The village now accommodates upwards of 120 individuals offering residency, education, vocational training, and physical therapy. In addition to their work with children, the Friendship Village also works directly with veterans, offering health services, education, and opportunities for cross-cultural dialogue.

Today, the Vietnam Friendship Village is supported by a global network of donors and volunteers. Numerous fundraising committees for the village exist throughout the world, including, the United States, Vietnam, Germany, and France. The organization draws on this international support to fund projects and day-to-day operations of the main residency in Hanoi, Vietnam.

== In media ==
George Mizo has been featured in a number of stories on anti-war activism and the aftermath of the Vietnam War.

At the end of their fast on the steps of the Capitol building, Mizo and his fellow protestors appeared on the Phil Donahue Show to discuss their activism.
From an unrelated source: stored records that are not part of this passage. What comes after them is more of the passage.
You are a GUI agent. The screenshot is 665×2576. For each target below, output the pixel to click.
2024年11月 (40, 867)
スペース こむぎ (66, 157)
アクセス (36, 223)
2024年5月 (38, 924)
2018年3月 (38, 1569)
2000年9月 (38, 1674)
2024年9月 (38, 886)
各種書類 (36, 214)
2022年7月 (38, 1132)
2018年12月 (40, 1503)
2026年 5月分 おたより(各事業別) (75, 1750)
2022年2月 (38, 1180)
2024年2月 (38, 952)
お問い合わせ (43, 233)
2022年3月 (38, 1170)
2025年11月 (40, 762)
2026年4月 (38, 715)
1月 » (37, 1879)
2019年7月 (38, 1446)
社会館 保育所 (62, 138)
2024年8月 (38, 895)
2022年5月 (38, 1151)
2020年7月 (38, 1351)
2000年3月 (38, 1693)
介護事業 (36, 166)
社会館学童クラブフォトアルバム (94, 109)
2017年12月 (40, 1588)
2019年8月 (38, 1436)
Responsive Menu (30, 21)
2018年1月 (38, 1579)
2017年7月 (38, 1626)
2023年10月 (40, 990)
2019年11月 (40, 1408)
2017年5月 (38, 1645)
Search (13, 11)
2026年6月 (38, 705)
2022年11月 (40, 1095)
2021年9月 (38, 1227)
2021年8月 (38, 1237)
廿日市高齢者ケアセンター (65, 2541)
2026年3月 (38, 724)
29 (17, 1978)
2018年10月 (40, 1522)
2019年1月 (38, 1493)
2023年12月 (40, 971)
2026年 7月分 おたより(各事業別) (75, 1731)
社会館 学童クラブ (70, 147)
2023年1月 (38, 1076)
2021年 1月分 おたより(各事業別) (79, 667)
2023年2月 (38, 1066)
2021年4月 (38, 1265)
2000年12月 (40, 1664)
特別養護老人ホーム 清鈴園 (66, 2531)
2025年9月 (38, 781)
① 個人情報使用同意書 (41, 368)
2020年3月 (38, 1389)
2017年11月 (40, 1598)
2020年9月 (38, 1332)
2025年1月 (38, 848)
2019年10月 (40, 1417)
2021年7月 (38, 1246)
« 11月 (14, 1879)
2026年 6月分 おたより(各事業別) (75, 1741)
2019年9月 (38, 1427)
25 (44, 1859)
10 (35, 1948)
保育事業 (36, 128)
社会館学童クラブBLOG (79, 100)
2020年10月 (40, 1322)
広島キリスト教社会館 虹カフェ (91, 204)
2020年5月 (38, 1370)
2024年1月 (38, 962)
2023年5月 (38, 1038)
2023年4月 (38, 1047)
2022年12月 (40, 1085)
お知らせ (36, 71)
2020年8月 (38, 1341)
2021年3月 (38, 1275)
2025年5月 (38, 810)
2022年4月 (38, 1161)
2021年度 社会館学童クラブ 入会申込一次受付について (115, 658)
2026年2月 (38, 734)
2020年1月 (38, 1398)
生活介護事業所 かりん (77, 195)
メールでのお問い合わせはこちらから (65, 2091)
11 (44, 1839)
As part of a story on the peaceful collaboration between the United States and Vietnam, PBS interviewed a supporter of the village project and Mizo's vision of reconciliation.

George Mizo and the Vietnam Friendship Village were the focus of Michelle Mason's award-winning documentary, "The Friendship Village," which outlines Mizo's story, the process that led to the creation of the village, and the vision and potential of the project.

Mizo and The Friendship Village were also a focus of Matthias Leupold's documentary, "Lighter than Orange."

== Personal life ==
Mizo met his wife, Rosemarie Höhn-Mizo, during a German peace march in 1986. Later that year, she joined him in Washington, D.C., to support his fast. Following the fast, George and Rosemarie returned to Germany, where she gave birth to their son, Michael. Today, Rosemarie is the head of the German Friendship Village Committee.

On March 18, 2002, George Mizo died from complications related to Agent Orange.